We ran the benchmark above with 3 workers (r3.2xlarge) and 1 coordinator (r3.xlarge) on TPC-DS scale 1000 stored in ORC format using the following queries:
SELECT count(*)
FROM store_sales
WHERE store_sales.ss_customer_sk IN (
    SELECT c_customer_sk FROM customer
)
SELECT count(*)
FROM store_sales
WHERE store_sales.ss_store_sk NOT IN (
    SELECT s_store_sk 
    FROM store
    WHERE s_hours <> '8AM-4PM'
)
What was the improvement? #
We found that the optimization to use precomputed hashes, which is enabled by 
default, was missing in SemiJoin operator.  Hash values were precomputed at the leaf 
stages but they were not being used in the SemiJoin operator leading to re-calculation 
of the hash values at this operator. Since queries involving IN and NOT IN over a 
subquery use SemiJoin operator, the fix to use precomputed hash in SemiJoin operator 
improves the performance of such queries significantly.
How does optimize-hash-generation optimization work #
Presto divides a query plan into parts called Stages which can be run in parallel on multiple nodes, each node working on different set of data. There are two types of stages:
- Leaf Stages: these are the stages that are at the leaf of the Query Plan and read data from a datasource, like a Hive Table.
 - Intermediate Stages: these are the stages other than the leaf stages and process data from other upstream stages.
 
The Exchange operator shuffles and transfers the output from upstream stages to the 
intermediate stages. For certain operators like GROUP BY and JOIN, output data of 
the leaf stage is partitioned by the values of a column and the shuffle operation ensures 
that a particular partition is always processed by the same task of the Intermediate stage. 
This partitioning requires calculation of a hash on that column’s values during exchange 
and later in the intermediate stage same hash is needed during the execution of GROUP BY 
or JOIN operation. To prevent redundant calculations, Presto calculates this hash value 
in the leaf stage, uses it in Exchange operator and makes it available in the output to let
GROUP BY or JOIN operations use it in the intermediate stage.

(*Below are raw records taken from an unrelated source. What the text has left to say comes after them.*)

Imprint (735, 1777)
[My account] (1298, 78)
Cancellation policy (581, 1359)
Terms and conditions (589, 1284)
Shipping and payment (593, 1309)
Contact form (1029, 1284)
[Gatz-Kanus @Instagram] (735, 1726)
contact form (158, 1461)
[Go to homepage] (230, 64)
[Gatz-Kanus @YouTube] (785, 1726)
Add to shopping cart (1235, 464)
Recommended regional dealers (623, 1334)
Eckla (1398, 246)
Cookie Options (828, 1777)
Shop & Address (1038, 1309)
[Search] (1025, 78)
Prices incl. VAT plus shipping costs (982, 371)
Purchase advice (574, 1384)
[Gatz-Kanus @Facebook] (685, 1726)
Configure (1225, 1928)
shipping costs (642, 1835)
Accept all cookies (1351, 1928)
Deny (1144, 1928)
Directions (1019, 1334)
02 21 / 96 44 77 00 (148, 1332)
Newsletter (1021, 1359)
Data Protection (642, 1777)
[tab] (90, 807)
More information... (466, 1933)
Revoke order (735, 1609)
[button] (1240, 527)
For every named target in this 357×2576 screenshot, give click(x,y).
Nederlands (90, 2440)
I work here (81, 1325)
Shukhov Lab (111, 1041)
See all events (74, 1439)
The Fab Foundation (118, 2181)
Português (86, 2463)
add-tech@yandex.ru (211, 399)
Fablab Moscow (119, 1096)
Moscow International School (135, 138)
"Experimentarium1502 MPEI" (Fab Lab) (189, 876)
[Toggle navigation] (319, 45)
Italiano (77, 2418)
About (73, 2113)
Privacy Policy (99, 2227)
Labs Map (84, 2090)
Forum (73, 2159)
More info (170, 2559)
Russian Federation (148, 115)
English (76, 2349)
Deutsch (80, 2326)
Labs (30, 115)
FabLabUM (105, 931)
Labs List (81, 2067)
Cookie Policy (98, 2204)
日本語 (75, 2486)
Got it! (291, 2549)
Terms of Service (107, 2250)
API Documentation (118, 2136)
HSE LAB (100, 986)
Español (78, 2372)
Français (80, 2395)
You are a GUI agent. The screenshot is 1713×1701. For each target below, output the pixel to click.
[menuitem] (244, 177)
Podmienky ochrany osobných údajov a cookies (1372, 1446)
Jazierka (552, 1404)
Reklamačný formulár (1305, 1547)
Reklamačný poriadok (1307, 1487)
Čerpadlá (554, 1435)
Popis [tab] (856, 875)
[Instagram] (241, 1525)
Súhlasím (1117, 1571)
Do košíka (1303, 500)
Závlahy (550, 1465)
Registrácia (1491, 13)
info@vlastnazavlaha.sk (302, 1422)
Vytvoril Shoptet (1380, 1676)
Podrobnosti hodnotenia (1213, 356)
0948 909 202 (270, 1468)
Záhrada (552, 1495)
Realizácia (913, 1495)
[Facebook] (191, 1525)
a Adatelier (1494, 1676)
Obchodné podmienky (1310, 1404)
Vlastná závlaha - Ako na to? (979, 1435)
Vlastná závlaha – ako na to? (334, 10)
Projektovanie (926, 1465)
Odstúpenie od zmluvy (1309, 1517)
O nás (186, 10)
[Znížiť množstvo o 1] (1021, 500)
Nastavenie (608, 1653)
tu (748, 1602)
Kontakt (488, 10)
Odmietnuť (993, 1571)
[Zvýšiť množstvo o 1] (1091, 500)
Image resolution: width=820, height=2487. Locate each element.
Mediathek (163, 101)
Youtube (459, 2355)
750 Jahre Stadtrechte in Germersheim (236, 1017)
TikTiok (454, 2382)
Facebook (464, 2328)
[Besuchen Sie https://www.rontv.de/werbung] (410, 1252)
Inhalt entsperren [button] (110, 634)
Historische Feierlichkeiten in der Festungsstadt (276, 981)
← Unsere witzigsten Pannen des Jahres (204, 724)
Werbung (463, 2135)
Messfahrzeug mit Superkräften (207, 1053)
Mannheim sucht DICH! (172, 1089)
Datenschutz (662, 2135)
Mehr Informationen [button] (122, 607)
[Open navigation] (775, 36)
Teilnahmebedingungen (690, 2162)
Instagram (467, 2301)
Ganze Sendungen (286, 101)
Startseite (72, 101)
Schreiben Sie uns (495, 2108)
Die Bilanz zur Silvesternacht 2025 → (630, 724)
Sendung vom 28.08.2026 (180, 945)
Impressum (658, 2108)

Consider this query to count the number of stores per city:
SELECT count(*), city 
FROM stores 
GROUP BY city
The query plan (simplified) and its division into stages looks like below:

The leaf stage (Stage2) reads the table from a data source, feeds the partially 
aggregated data to Stage1 where final aggregation happens, and finally, the result is available 
via Stage0.
Each row produced by Stage2, needs to be partitioned by the value of city column in it to ensure 
data for same city is processed by the same task of Stage1. After the exchange, when a row is consumed 
in Stage1, it needs to be hashed again to find a group for the row so that the final aggregation 
accumulates results for each city in it’s corresponding group bucket. Double hash calculations on 
the values of city column is prevented by doing this calculation once while reading the data and then 
using it in both Exchange and Final Aggregation operations which reduces CPU usage of the query. 
Additionally, pushing this calculation into leaf stage which is better parallelized when there is 
a large number of splits for this stage, improves query latency.
How to get this fix? #
This fix is available in Presto version 312 and above. The optimize-hash-generation setting is enabled 
by default so the fix will be in action as soon as you upgrade your Presto installation.